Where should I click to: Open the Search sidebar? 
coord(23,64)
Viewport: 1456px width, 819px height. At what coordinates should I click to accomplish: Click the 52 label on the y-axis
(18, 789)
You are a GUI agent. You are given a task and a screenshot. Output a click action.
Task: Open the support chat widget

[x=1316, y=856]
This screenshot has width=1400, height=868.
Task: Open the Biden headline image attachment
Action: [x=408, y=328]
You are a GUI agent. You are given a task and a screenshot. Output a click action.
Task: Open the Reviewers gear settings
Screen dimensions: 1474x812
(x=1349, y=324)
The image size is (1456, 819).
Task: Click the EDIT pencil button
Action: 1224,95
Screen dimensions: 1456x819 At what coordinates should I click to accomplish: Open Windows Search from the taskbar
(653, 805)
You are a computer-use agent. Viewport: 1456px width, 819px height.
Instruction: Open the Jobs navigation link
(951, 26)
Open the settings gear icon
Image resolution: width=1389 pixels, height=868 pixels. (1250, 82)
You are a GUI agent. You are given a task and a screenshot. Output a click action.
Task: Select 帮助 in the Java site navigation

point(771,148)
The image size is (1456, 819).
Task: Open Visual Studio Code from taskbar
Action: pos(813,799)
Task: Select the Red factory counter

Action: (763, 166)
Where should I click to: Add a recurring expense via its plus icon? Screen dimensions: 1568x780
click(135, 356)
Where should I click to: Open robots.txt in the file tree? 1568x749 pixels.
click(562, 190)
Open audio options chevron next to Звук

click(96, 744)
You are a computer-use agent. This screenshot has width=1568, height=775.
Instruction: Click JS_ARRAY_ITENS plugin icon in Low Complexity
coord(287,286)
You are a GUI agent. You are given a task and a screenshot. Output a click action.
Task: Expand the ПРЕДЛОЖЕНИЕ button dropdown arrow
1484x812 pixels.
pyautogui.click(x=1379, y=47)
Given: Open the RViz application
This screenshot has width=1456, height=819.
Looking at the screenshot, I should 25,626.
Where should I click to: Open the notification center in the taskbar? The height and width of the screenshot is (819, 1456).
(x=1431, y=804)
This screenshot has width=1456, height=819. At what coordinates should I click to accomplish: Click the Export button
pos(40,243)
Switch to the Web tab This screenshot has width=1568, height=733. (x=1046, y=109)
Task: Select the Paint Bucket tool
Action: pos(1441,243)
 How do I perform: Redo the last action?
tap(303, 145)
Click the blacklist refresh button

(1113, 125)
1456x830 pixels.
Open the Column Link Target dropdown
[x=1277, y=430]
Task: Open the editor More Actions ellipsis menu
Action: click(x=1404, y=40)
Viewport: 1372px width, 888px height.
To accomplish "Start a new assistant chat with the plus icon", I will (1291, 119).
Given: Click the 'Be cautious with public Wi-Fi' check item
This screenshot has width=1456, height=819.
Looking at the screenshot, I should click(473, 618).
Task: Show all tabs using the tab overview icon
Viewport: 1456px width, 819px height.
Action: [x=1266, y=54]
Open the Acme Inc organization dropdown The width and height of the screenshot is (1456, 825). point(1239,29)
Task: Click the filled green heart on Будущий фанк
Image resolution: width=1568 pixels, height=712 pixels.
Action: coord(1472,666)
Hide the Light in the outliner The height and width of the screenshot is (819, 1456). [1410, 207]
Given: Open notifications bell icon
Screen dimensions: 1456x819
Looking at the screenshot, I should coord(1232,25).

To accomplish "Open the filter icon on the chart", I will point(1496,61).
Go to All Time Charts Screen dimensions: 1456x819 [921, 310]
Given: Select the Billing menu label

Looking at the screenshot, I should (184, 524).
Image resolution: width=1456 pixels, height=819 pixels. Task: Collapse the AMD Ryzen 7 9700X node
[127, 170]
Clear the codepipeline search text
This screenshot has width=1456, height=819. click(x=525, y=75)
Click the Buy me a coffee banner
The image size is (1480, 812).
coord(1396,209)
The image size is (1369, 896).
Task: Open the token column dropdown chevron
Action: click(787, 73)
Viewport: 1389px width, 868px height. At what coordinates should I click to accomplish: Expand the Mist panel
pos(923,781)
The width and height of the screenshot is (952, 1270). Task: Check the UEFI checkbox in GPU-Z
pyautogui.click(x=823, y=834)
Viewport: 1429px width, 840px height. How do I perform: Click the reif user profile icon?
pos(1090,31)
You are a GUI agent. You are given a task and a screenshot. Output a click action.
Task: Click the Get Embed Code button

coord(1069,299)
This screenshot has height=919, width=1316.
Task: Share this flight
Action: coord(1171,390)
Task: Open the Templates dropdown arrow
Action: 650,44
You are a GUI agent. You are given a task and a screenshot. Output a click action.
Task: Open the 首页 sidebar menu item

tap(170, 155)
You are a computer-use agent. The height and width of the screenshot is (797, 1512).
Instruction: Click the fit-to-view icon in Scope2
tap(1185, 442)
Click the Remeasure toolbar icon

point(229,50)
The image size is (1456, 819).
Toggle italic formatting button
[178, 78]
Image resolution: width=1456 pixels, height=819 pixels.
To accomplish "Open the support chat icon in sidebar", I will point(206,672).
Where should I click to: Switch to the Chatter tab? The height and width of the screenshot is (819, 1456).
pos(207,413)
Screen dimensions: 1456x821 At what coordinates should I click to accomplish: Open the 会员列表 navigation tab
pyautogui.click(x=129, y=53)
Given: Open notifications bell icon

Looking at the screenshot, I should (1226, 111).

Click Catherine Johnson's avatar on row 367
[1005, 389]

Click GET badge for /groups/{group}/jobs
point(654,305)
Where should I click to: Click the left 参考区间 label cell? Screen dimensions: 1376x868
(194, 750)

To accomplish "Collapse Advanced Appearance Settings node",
-.-.-
Work to complete – Write every line of the material out again exactly.

Result –
Where should I click to: Open the Search sidebar? 
coord(23,64)
Viewport: 1456px width, 819px height. At what coordinates should I click to accomplish: Click the 52 label on the y-axis
(18, 789)
You are a GUI agent. You are given a task and a screenshot. Output a click action.
Task: Open the support chat widget

[x=1316, y=856]
This screenshot has width=1400, height=868.
Task: Open the Biden headline image attachment
Action: [x=408, y=328]
You are a GUI agent. You are given a task and a screenshot. Output a click action.
Task: Open the Reviewers gear settings
Screen dimensions: 1474x812
(x=1349, y=324)
The image size is (1456, 819).
Task: Click the EDIT pencil button
Action: 1224,95
Screen dimensions: 1456x819 At what coordinates should I click to accomplish: Open Windows Search from the taskbar
(653, 805)
You are a computer-use agent. Viewport: 1456px width, 819px height.
Instruction: Open the Jobs navigation link
(951, 26)
Open the settings gear icon
Image resolution: width=1389 pixels, height=868 pixels. (1250, 82)
You are a GUI agent. You are given a task and a screenshot. Output a click action.
Task: Select 帮助 in the Java site navigation

point(771,148)
The image size is (1456, 819).
Task: Open Visual Studio Code from taskbar
Action: pos(813,799)
Task: Select the Red factory counter

Action: (763, 166)
Where should I click to: Add a recurring expense via its plus icon? Screen dimensions: 1568x780
click(135, 356)
Where should I click to: Open robots.txt in the file tree? 1568x749 pixels.
click(562, 190)
Open audio options chevron next to Звук

click(96, 744)
You are a computer-use agent. This screenshot has width=1568, height=775.
Instruction: Click JS_ARRAY_ITENS plugin icon in Low Complexity
coord(287,286)
You are a GUI agent. You are given a task and a screenshot. Output a click action.
Task: Expand the ПРЕДЛОЖЕНИЕ button dropdown arrow
1484x812 pixels.
pyautogui.click(x=1379, y=47)
Given: Open the RViz application
This screenshot has width=1456, height=819.
Looking at the screenshot, I should 25,626.
Where should I click to: Open the notification center in the taskbar? The height and width of the screenshot is (819, 1456).
(x=1431, y=804)
This screenshot has width=1456, height=819. At what coordinates should I click to accomplish: Click the Export button
pos(40,243)
Switch to the Web tab This screenshot has width=1568, height=733. (x=1046, y=109)
Task: Select the Paint Bucket tool
Action: pos(1441,243)
 How do I perform: Redo the last action?
tap(303, 145)
Click the blacklist refresh button

(1113, 125)
1456x830 pixels.
Open the Column Link Target dropdown
[x=1277, y=430]
Task: Open the editor More Actions ellipsis menu
Action: click(x=1404, y=40)
Viewport: 1372px width, 888px height.
To accomplish "Start a new assistant chat with the plus icon", I will (1291, 119).
Given: Click the 'Be cautious with public Wi-Fi' check item
This screenshot has width=1456, height=819.
Looking at the screenshot, I should click(473, 618).
Task: Show all tabs using the tab overview icon
Viewport: 1456px width, 819px height.
Action: [x=1266, y=54]
Open the Acme Inc organization dropdown The width and height of the screenshot is (1456, 825). point(1239,29)
Task: Click the filled green heart on Будущий фанк
Image resolution: width=1568 pixels, height=712 pixels.
Action: coord(1472,666)
Hide the Light in the outliner The height and width of the screenshot is (819, 1456). [1410, 207]
Given: Open notifications bell icon
Screen dimensions: 1456x819
Looking at the screenshot, I should coord(1232,25).

To accomplish "Open the filter icon on the chart", I will point(1496,61).
Go to All Time Charts Screen dimensions: 1456x819 [921, 310]
Given: Select the Billing menu label

Looking at the screenshot, I should (184, 524).
Image resolution: width=1456 pixels, height=819 pixels. Task: Collapse the AMD Ryzen 7 9700X node
[127, 170]
Clear the codepipeline search text
This screenshot has width=1456, height=819. click(x=525, y=75)
Click the Buy me a coffee banner
The image size is (1480, 812).
coord(1396,209)
The image size is (1369, 896).
Task: Open the token column dropdown chevron
Action: click(787, 73)
Viewport: 1389px width, 868px height. At what coordinates should I click to accomplish: Expand the Mist panel
pos(923,781)
The width and height of the screenshot is (952, 1270). Task: Check the UEFI checkbox in GPU-Z
pyautogui.click(x=823, y=834)
Viewport: 1429px width, 840px height. How do I perform: Click the reif user profile icon?
pos(1090,31)
You are a GUI agent. You are given a task and a screenshot. Output a click action.
Task: Click the Get Embed Code button

coord(1069,299)
This screenshot has height=919, width=1316.
Task: Share this flight
Action: coord(1171,390)
Task: Open the Templates dropdown arrow
Action: 650,44
You are a GUI agent. You are given a task and a screenshot. Output a click action.
Task: Open the 首页 sidebar menu item

tap(170, 155)
You are a computer-use agent. The height and width of the screenshot is (797, 1512).
Instruction: Click the fit-to-view icon in Scope2
tap(1185, 442)
Click the Remeasure toolbar icon

point(229,50)
The image size is (1456, 819).
Toggle italic formatting button
[178, 78]
Image resolution: width=1456 pixels, height=819 pixels.
To accomplish "Open the support chat icon in sidebar", I will point(206,672).
Where should I click to: Switch to the Chatter tab? The height and width of the screenshot is (819, 1456).
pos(207,413)
Screen dimensions: 1456x821 At what coordinates should I click to accomplish: Open the 会员列表 navigation tab
pyautogui.click(x=129, y=53)
Given: Open notifications bell icon

Looking at the screenshot, I should (1226, 111).

Click Catherine Johnson's avatar on row 367
[1005, 389]

Click GET badge for /groups/{group}/jobs
point(654,305)
Where should I click to: Click the left 参考区间 label cell? Screen dimensions: 1376x868
(194, 750)

To accomplish "Collapse Advanced Appearance Settings node",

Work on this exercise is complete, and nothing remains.